Reproduce verbatim everything from the line containing "Tel [367, 1104]" down to the end of the records, leaving the pictures out of your answer.

==*==

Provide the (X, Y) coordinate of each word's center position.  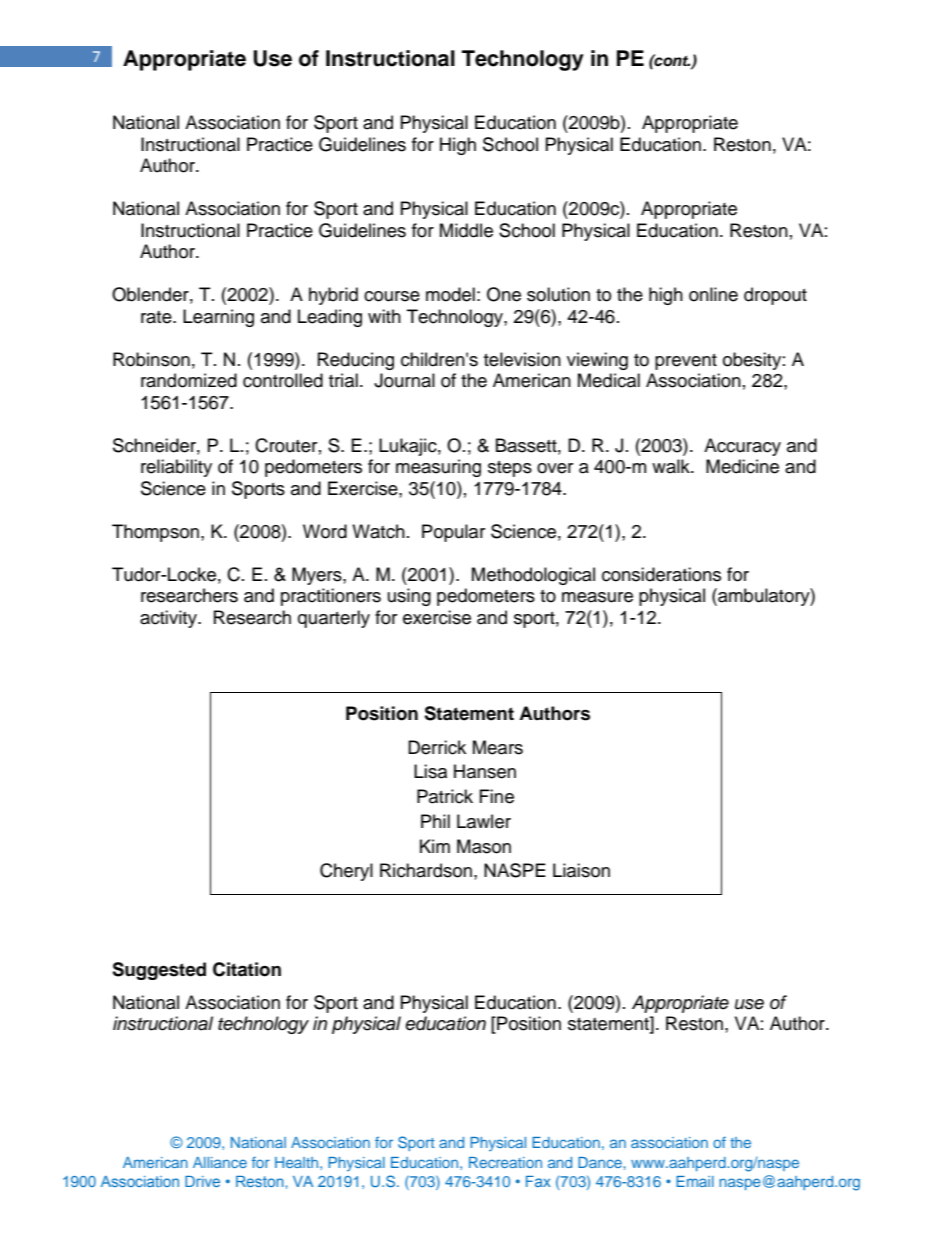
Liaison (581, 870)
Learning (218, 318)
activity (169, 619)
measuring (438, 468)
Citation (247, 969)
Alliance (220, 1162)
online (713, 294)
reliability (176, 468)
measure (597, 597)
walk (672, 466)
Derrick (437, 747)
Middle (466, 230)
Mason (484, 846)
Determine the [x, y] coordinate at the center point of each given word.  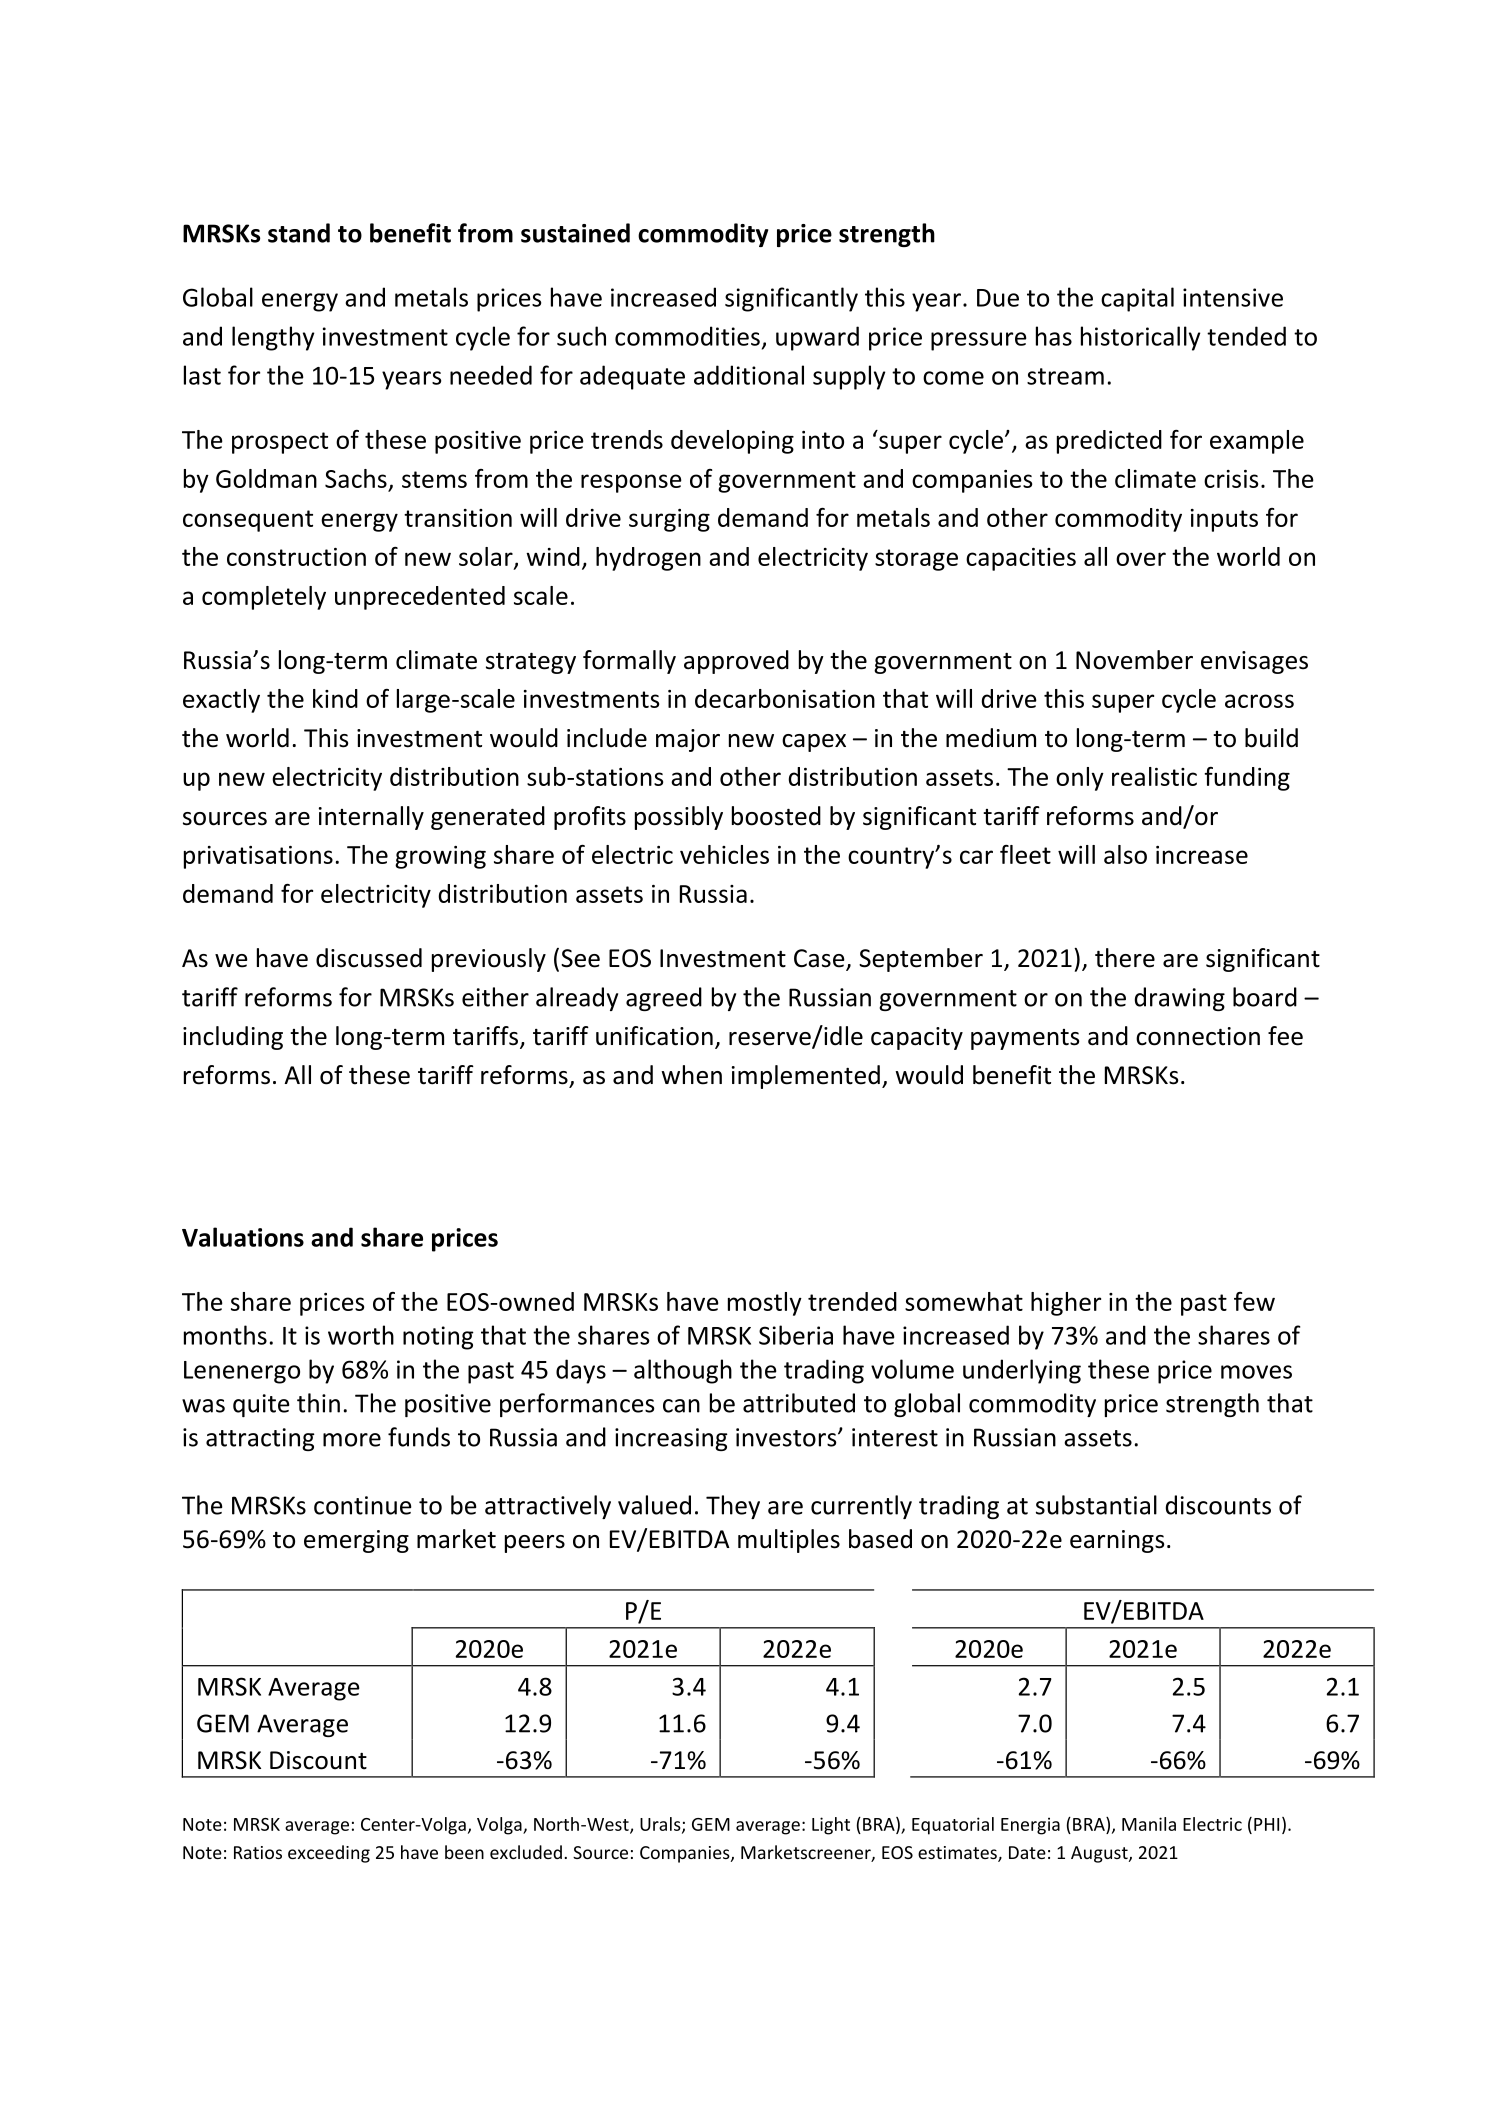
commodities [687, 336]
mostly [765, 1304]
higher [1066, 1304]
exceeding [329, 1854]
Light [831, 1826]
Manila [1149, 1824]
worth [361, 1335]
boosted [776, 816]
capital [1137, 299]
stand [299, 233]
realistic [1154, 776]
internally [371, 818]
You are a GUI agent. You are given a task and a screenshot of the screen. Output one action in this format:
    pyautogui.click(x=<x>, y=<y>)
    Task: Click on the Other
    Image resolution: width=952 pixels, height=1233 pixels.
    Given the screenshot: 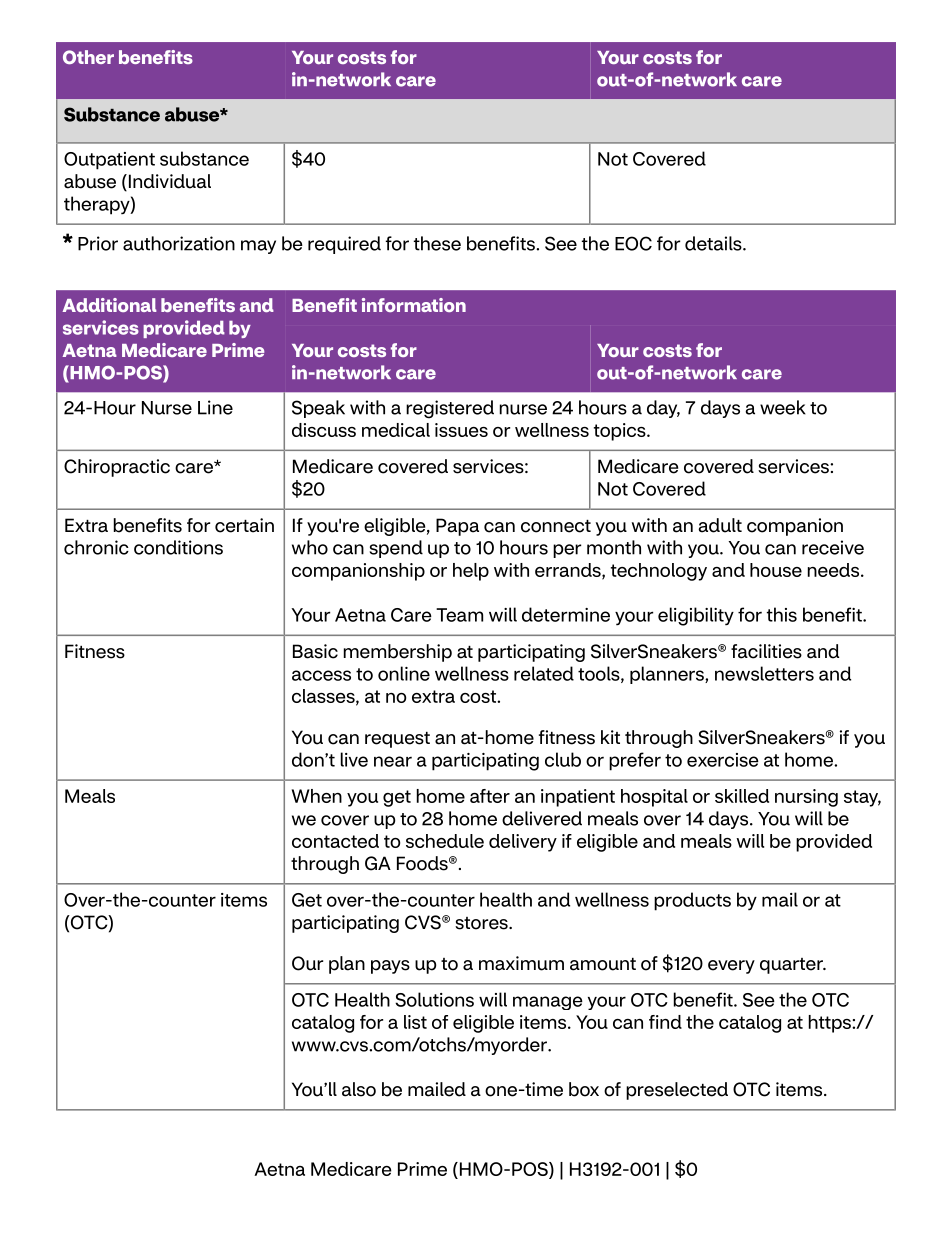 What is the action you would take?
    pyautogui.click(x=88, y=57)
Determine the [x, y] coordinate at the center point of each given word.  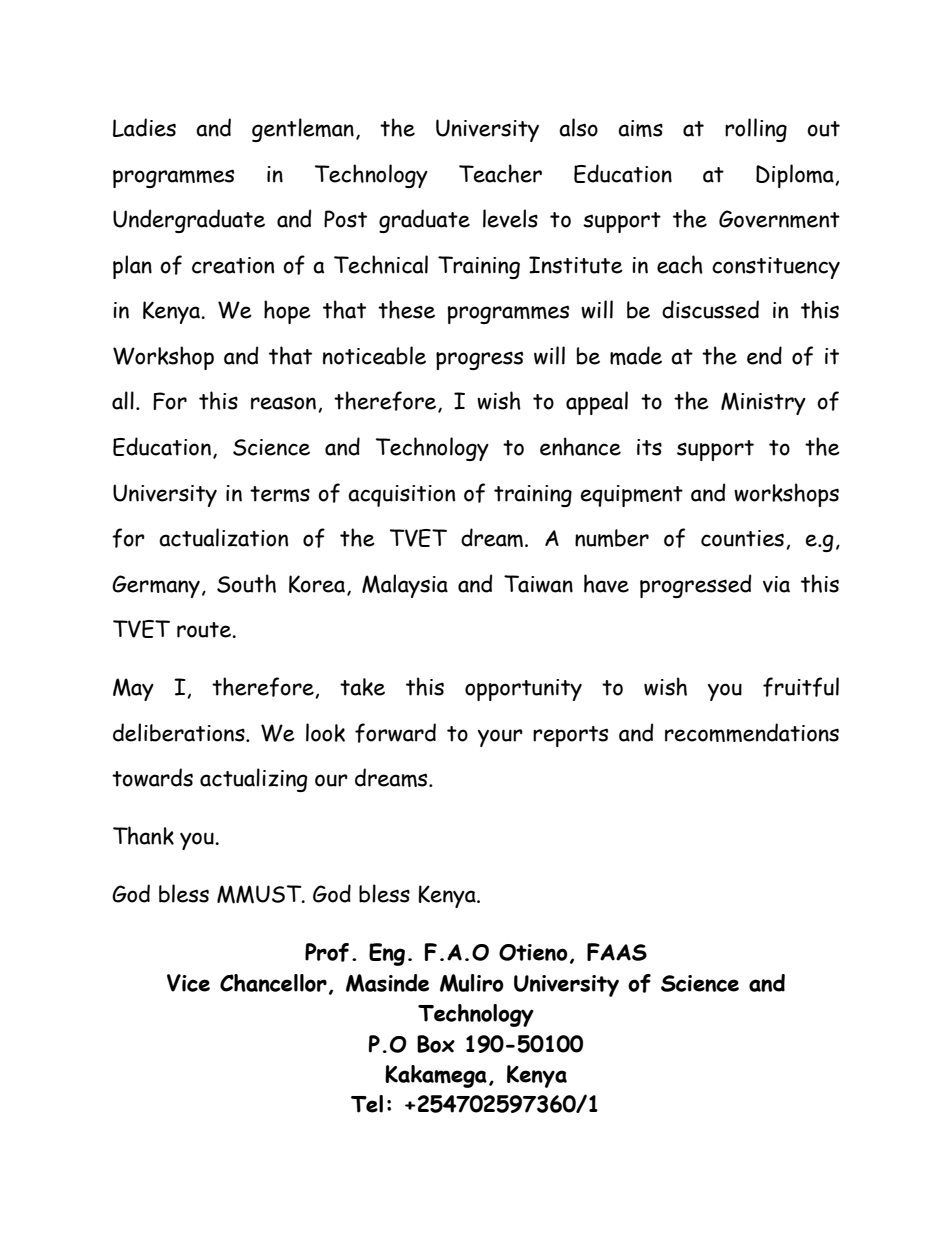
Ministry [763, 403]
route [205, 630]
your [500, 738]
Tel [367, 1104]
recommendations [752, 732]
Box [436, 1044]
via [776, 584]
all [123, 400]
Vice [188, 983]
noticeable [374, 355]
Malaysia [405, 586]
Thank [143, 835]
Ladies [144, 127]
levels [510, 218]
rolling [756, 130]
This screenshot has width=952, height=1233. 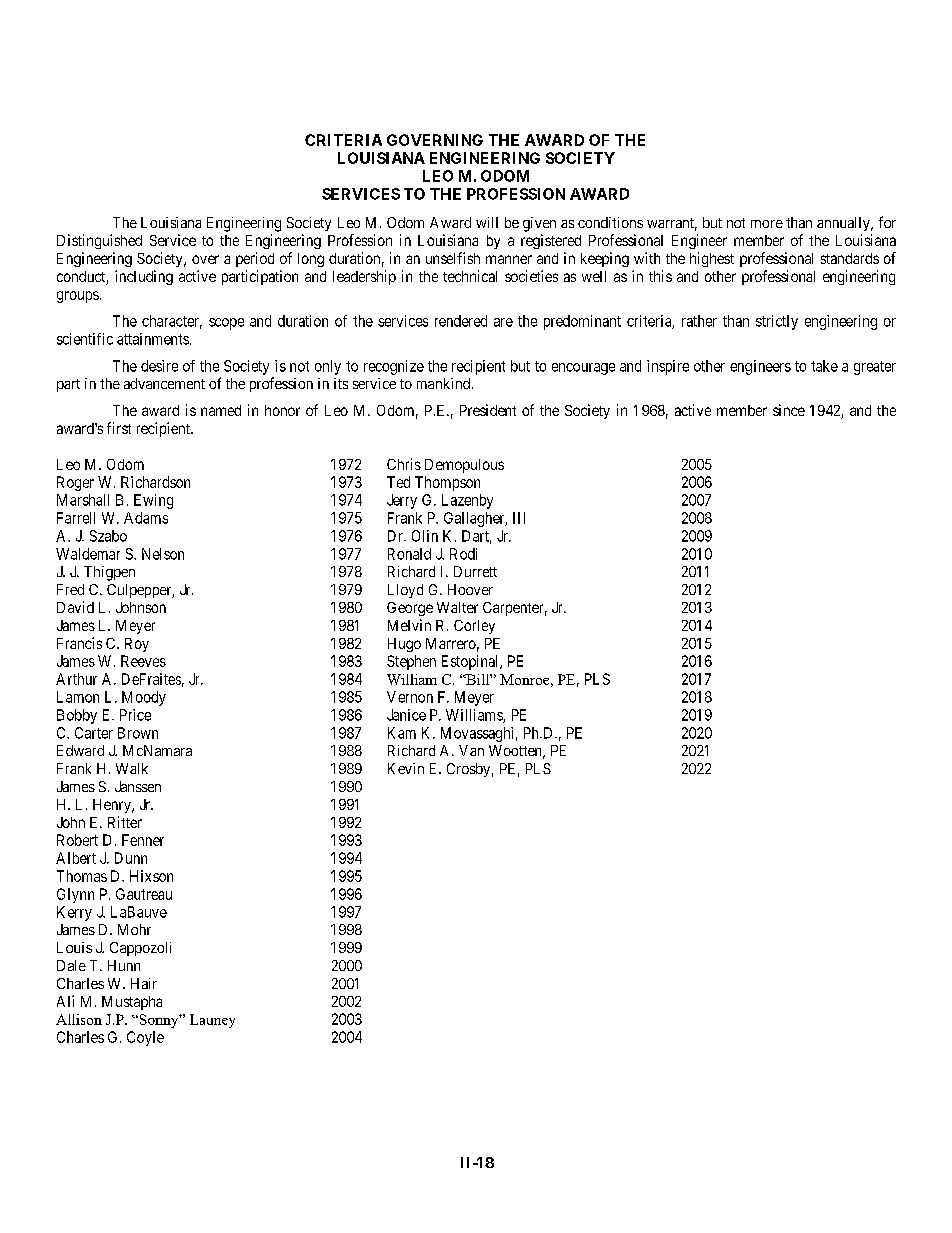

==*==

CORRECT RESPONSE
Tel [367, 1104]
recommendations [752, 732]
Box [436, 1044]
via [776, 584]
all [123, 400]
Vice [188, 983]
noticeable [374, 355]
Malaysia [405, 586]
Thank [143, 835]
Ladies [144, 127]
levels [510, 218]
rolling [756, 130]
This screenshot has width=952, height=1233. 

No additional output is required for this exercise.